Work to complete:
1) Reproduce word for word the part of the commentary on Jacob's return to Canaan starting with "Knowing his brother" and going on through "Esau attack (32:7-8).".
2) Using the commentary on Jacob's return to Canaan, decide whether each statement agrees with it, answering yes or no and quoting the deciding words: (a) Jacob's return home would take him through Edom. (b) Esau was a shepherd and Jacob a warrior. (c) Jacob spent the night before meeting his brother alone.
3) Write the next part of the commentary on Jacob's return to Canaan, beginning after its last sentence.

Excerpt to read:
Twenty years had passed since Jacob stole his brother’s birthright, and fled Canaan. His return home would take him through Edom, his brother Esau’s land and country (32:3). Though two decades in the making, his reunion with his brother had revived the memory of Esau’s threats and his fears. I am reminded of the proverb, “A brother offended is harder to be won than a strong city: and their contentions are like the bars of a castle”(Proverbs 18:19).
Knowing his brother was a warrior (27:40), and he a shepherd, Jacob feared Esau. Understanding he might face his brother’s wrath, Jacob plotted and planned how he might defuse his brother’s fury (32:4-8). When he received news that Esau was coming with four hundred men (32:6), Jacob prepared for the worst, and divided his household, hoping to spare his family and possessions from a total loss should Esau attack (32:7-8).
Jacob had evidently forgotten about the host of angels that had appeared to him along the way (32:1-2), and he prayed to the LORD, reminding Him how He had commanded him to return to his homeland, with the promise, “I will deal well with thee” (32:9-12).
Jacob then sent gifts to his brother, in hopes of appeasing his wrath (32:9-23). Knowing he would face his brother the next day, Jacob spent the night alone, perhaps pondering what the morning might bring upon him and his family (32:13, 24-32).

Provided material:
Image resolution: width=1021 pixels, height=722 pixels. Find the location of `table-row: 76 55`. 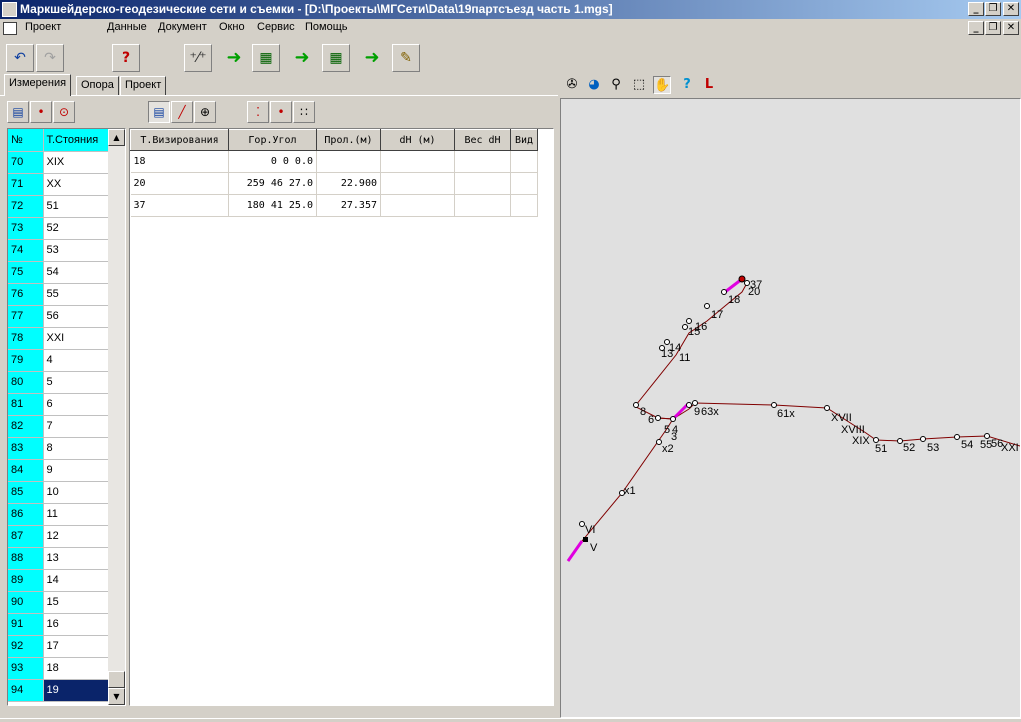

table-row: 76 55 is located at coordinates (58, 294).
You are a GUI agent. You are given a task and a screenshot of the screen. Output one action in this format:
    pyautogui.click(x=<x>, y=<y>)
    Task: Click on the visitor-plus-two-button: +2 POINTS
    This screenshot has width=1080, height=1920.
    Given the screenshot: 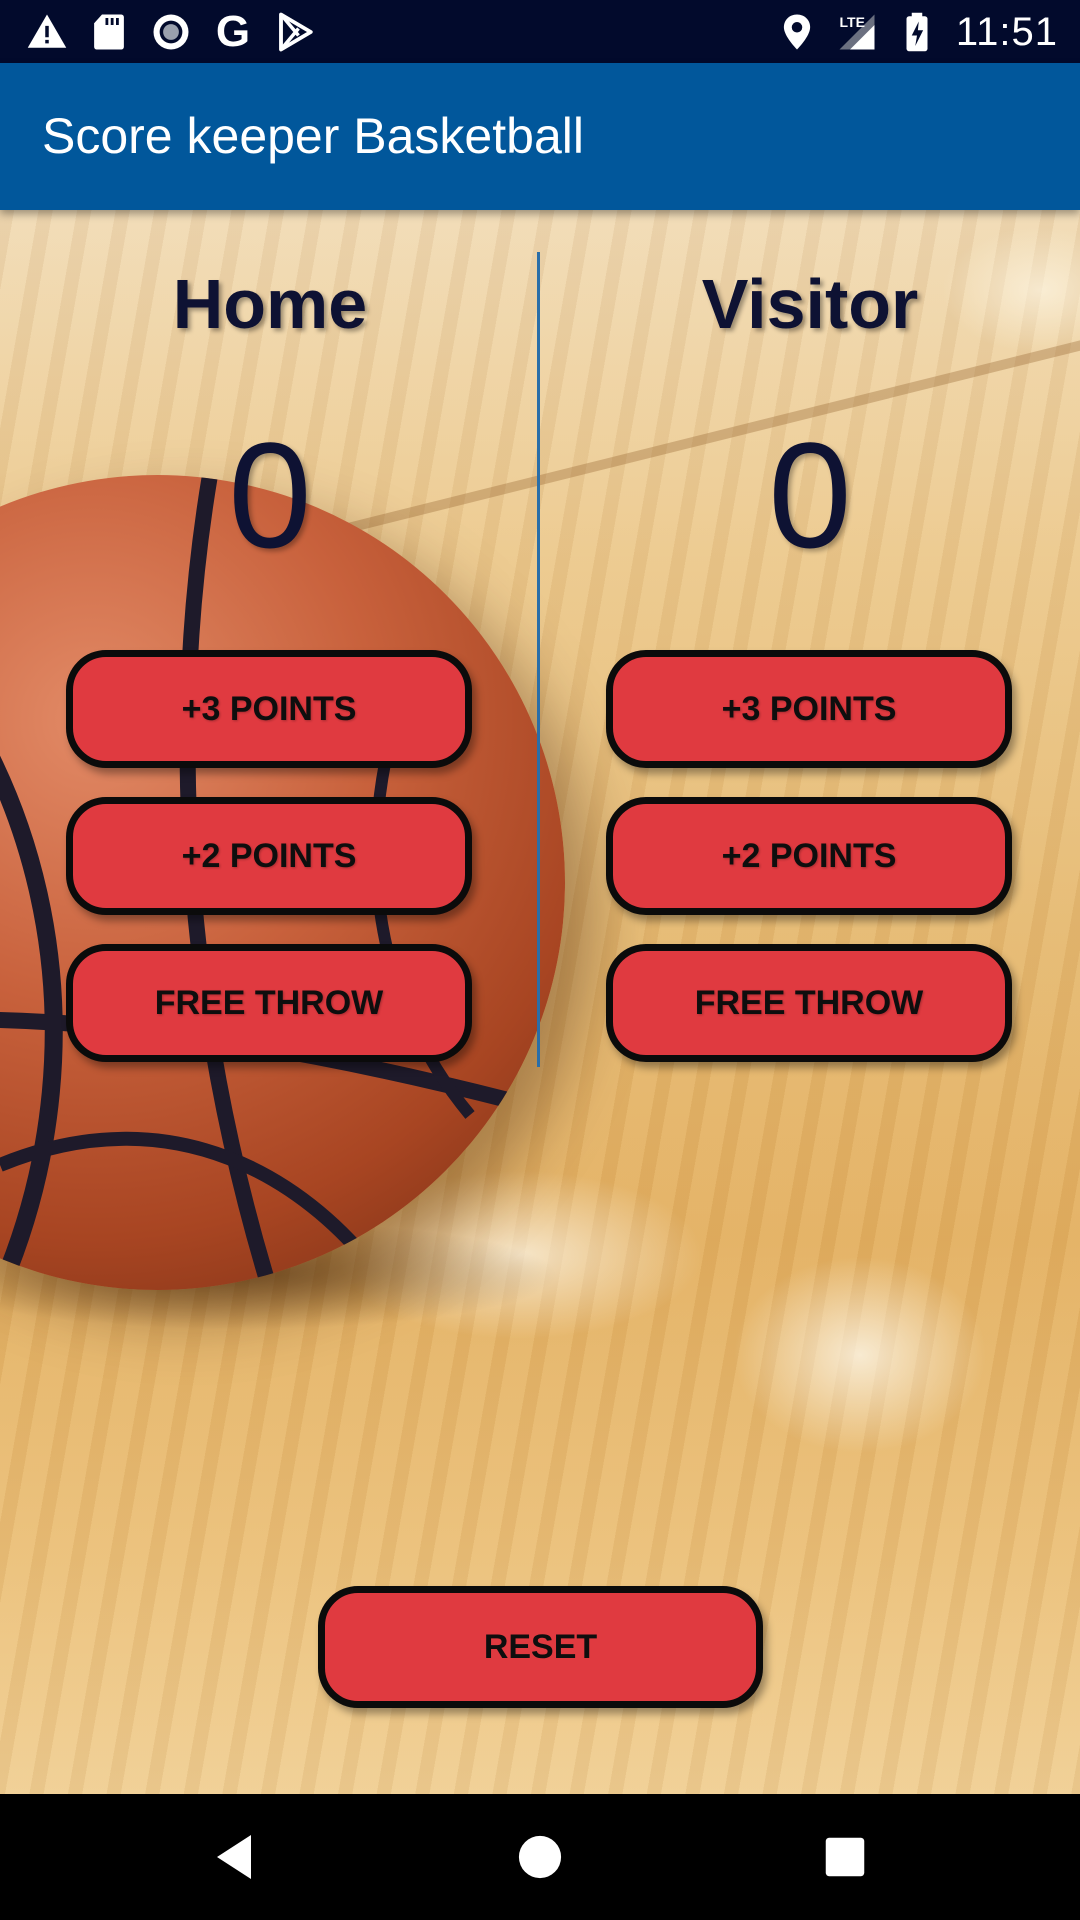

...

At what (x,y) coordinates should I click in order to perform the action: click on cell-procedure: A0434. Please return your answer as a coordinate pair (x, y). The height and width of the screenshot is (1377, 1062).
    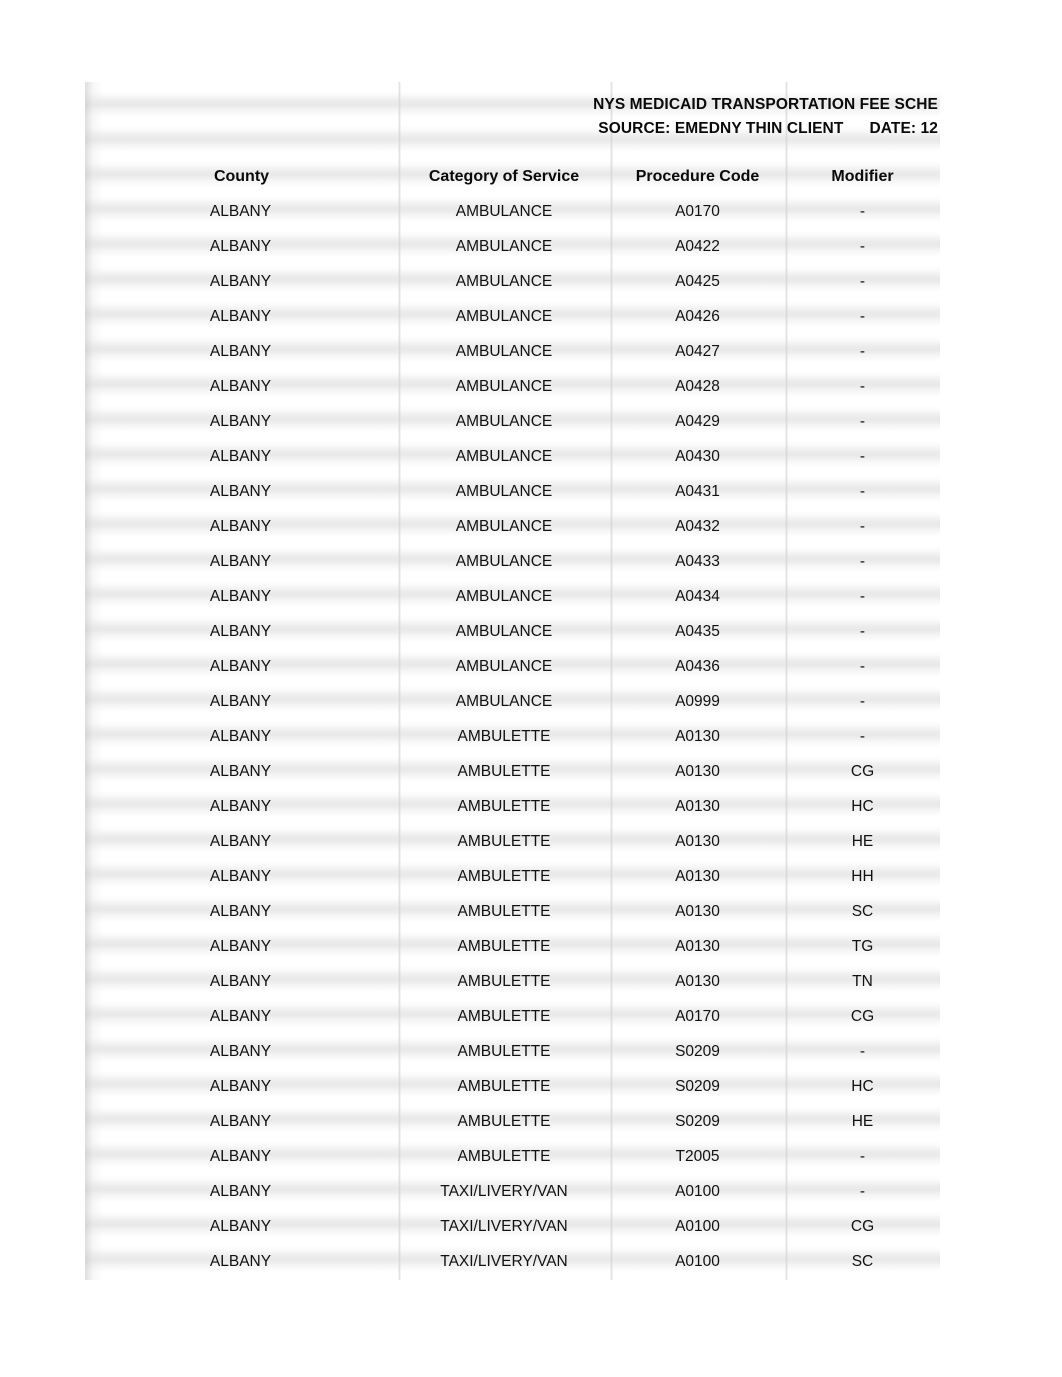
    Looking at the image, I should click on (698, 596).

* * *

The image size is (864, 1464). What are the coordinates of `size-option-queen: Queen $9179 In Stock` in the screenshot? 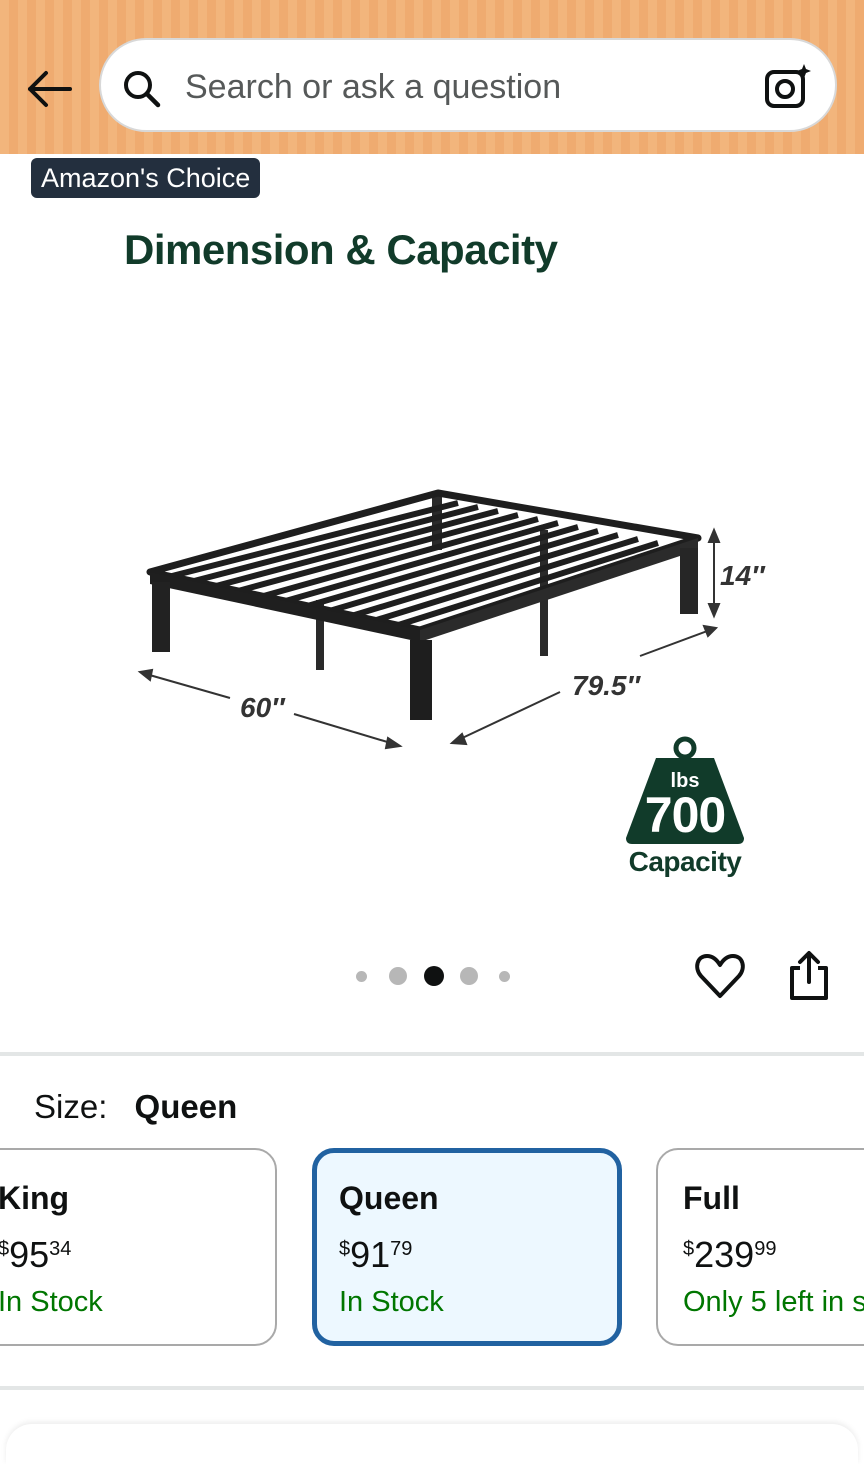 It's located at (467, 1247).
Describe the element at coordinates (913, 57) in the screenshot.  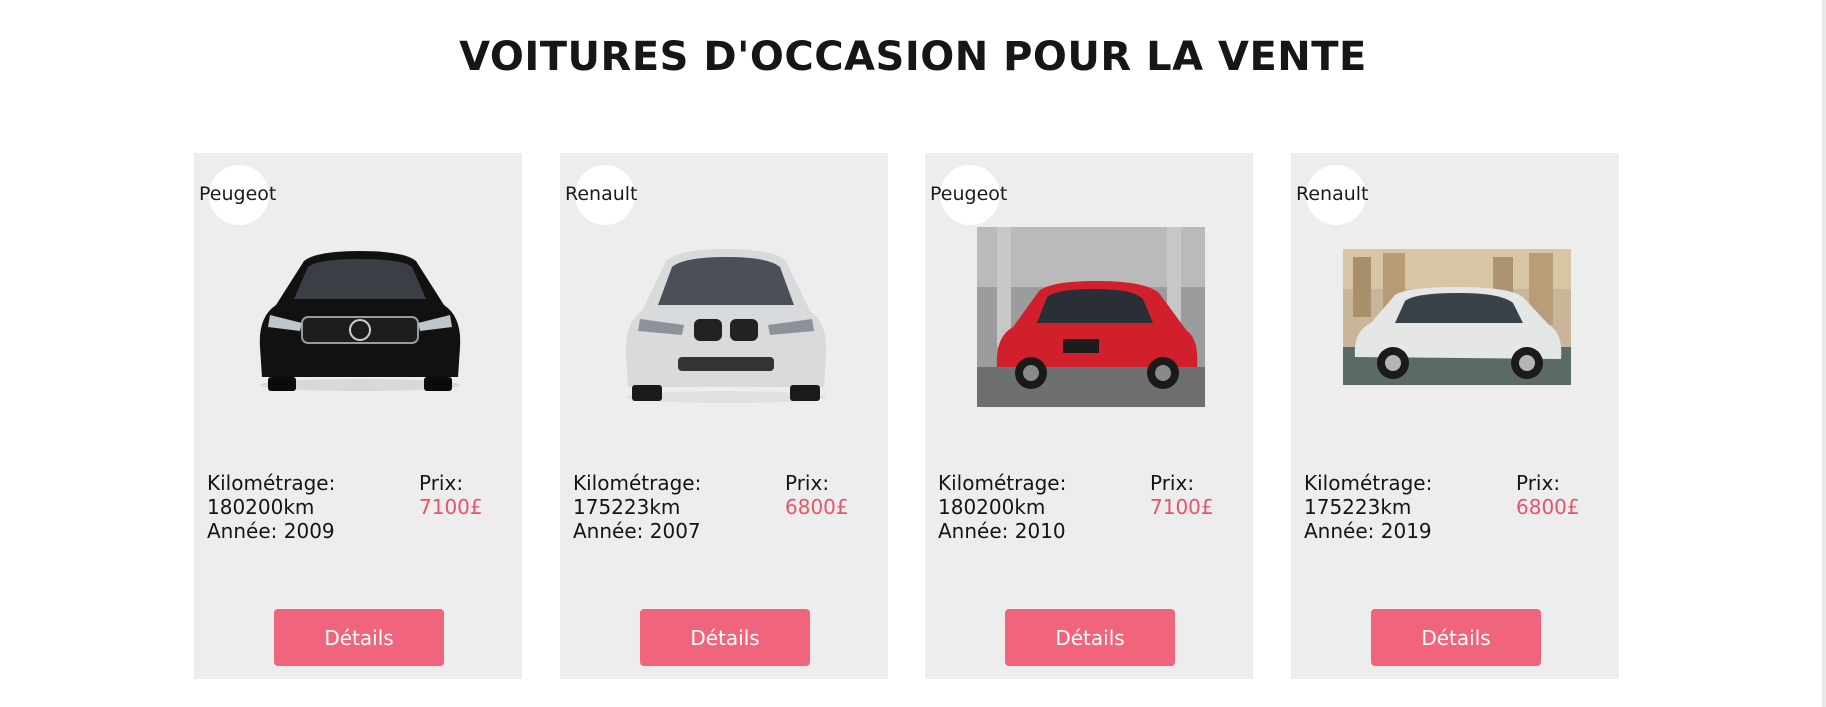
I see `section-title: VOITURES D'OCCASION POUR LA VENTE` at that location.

Results by task:
1)
Knowing his brother was a warrior (27:40), and he a shepherd, Jacob feared Esau. Understanding he might face his brother’s wrath, Jacob plotted and planned how he might defuse his brother’s fury (32:4-8). When he received news that Esau was coming with four hundred men (32:6), Jacob prepared for the worst, and divided his household, hoping to spare his family and possessions from a total loss should Esau attack (32:7-8).

2)
(a) Yes: "His return home would take him through Edom, his brother Esau’s land and country"
(b) No: "Knowing his brother was a warrior (27:40), and he a shepherd"
(c) Yes: "Jacob spent the night alone"

3)
It was in the solitude of the night that the LORD appeared to him in the physical form of a man, and wrestled with both Jacob’s body and soul (32:24-32). Even with his hip out of joint, Jacob wrestled with the LORD until he was assured of His blessing (32:25-28).
The LORD blessed Jacob (whose name meant trickster or schemer), and gave him the name of “Israel,” meaning one who has power with God (32:28).
The next morning, it was Israel, a man transformed by the grace of God, that faced his enemy. He had spent his life scheming, and wrestling with God; however, he was transformed after seeing “God face to face” (32:30). No longer a man that relied on his wit, the painful limp in his stride was as a reminder of the night God broke his will (32:30-31).
Jacob had come to the end of himself, and the God of his grandfather Abraham, and his father Isaac, was his God. Jacob’s life was so transformed. If you saw him, you would know him; for he was a man with a limp, whose faith was in the LORD.
In the words of A.W. Tozer, “The Lord cannot fully bless a man until He has first conquered him.”